Aufnahme: 2024
TuS-Radsportler von Oberpleis nach Berlin
Ein Jahr nach der „Euro-Tour“ durch die Benelux-Staaten und Frankreich hatten die Radsportler des TuS 05 Oberpleis dieses Mal die Hauptstadt ins Visier genommen.
(bk) Oberpleis. In sechs Tagen sollte aus dem Siebengebirge einmal quer durch die Republik nach Berlin geradelt werden. Zum Start der TuS-Tour ließ es sich Bürgermeister Lutz Wagner nicht nehmen, die Pleeser Pedalleute höchstpersönlich durch das Pleisbachtal zu eskortieren. Nach dem Abschied des Stadtoberhauptes ging es über Siegburg, Lohmar, Scheiderhöhe, Durbusch mit wunderbarem Blick aufs Siebengebirge und Heiligenhaus bis nach Hochkeppel. Weiter ging die Fahrt durch die Hansestadt Wipperfürth und die sauerländische Architekturperle Lüdenscheid.

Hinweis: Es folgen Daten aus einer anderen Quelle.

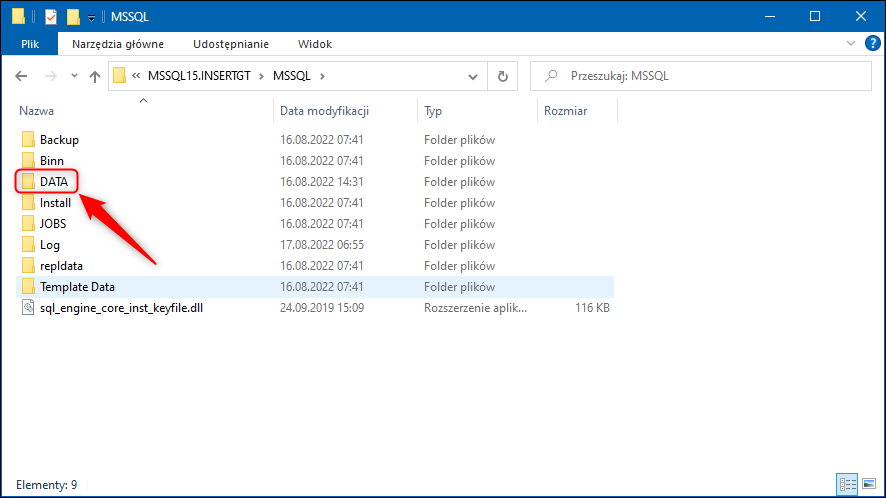Open the Help question mark icon
886x498 pixels.
click(872, 43)
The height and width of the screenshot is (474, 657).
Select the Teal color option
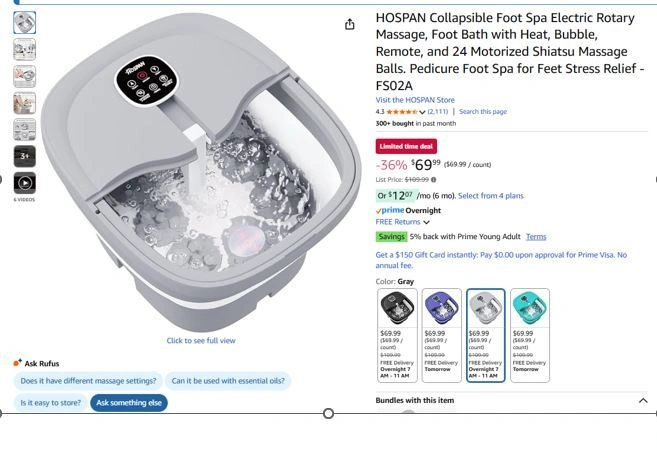click(530, 335)
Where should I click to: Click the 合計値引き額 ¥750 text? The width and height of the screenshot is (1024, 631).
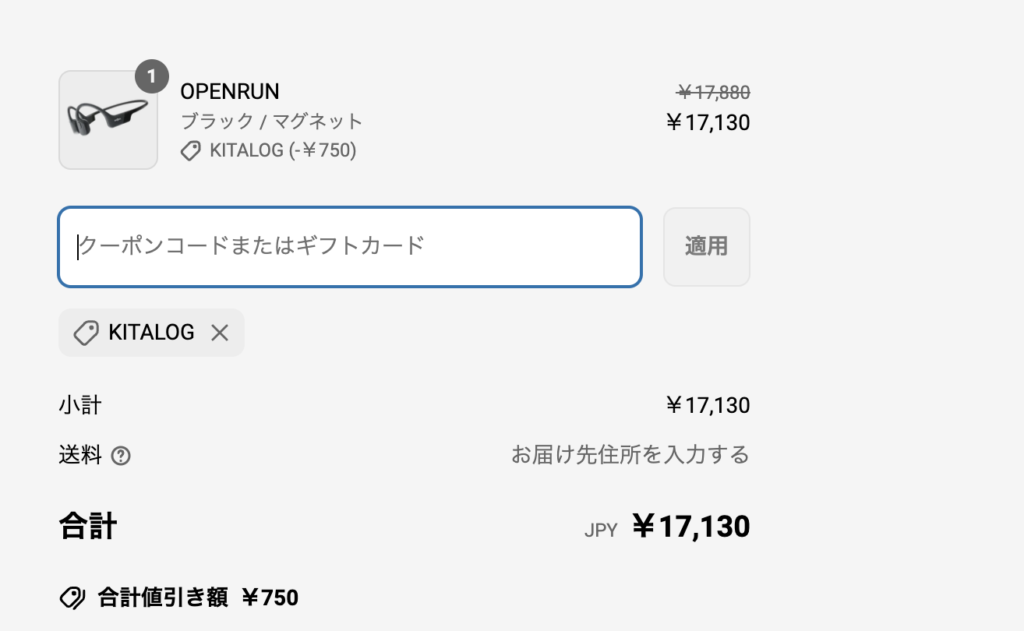coord(198,597)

Das Tagesziel Altena an der Lenne wurde nach 100 km und 1.150 km erreicht. Die 2. Etappe forderte die Cyclisten mit einem 8 km langen Anstieg gleich mächtig heraus. Der TuS-Tross passierte die südlichen Ausläufer von Menden, Wickede, Soest und Lippstadt, um nach 117 km und 750 hm Paderborn zu erobern. Am 3. Tag stand der TuS-Tross vor den Herausforderungen einer klassischen Mittelgebirgsetappe. Die Route führte ins südniedersächsische Northeim. Nach einer zwischenzeitlichen Schauer ging es trockenen Reifens weiter nach Northeim, wo nach 130 km und 925 hm das Nachtlager aufgeschlagen wurde.
Mit der Überquerung des Harzes wartete am 4. Tag die Königsetappe auf die Pleeser. Mit angenehmen 1 bis 3 % Steigung begann die Anfahrt auf Sankt Andreasberg. Die Bergstadt Sankt Andreasberg erwies sich als „harter Brocken“ mit einer Steigung von bis zu 18 %. Die folgende kurze Abfahrt reichte kaum, um die Beine auszulockern. Über die ehemalige innerdeutsche Grenze und die Ortschaft Elend ging es danach weiter bis kurz vor Schierke, wo eine dritte kräftige Rampe zu bewältigen war. Begleitet vom sanften Rattern der dampfbetriebe nen Brockenbahn rollte die Gruppe anschließend bis Wernigerode. Auf den letzten 25 km, in Summe 120 km und 1.200 hm, wurde bei angenehmem Rückenwind und leicht abschüssiger Strecke der Turbo gezündet und das Oberpleiser Zweiradkollektiv fuhr in Kolonne mit einem beinahe halsbrecherischen Stundenmittel der sachsen-anhaltinischen Domstadt Halberstadt entgegen.
Auf der 5. Etappe stand die Fahrt von Halberstadt nach Plaue an der Havel auf dem Programm. In Plaue an der Havel residierten die Pleeser im geschichtsträchtigen Schloss Plaue, das so manchen preußischen General und Markgraf beherbergte und wo anschließend zunächst ein Militärlazarett der Roten Armee und später eine Dolmetscherschule des DDR-Außenministeriums Einzug hielten. Auf den Finaltag in Berlin bereitete sich die Truppe in der lauschigen Schlossschänke mit frisch gezapftem Bier und brandenburgischen Tapas vor. Kurz vor 15 Uhr umrundete der TuS-Tross die Siegessäule am Großen Stern und nahm schnell die Hinterachse der Quadriga auf dem verregneten Brandenburger Tor ins Blickfeld.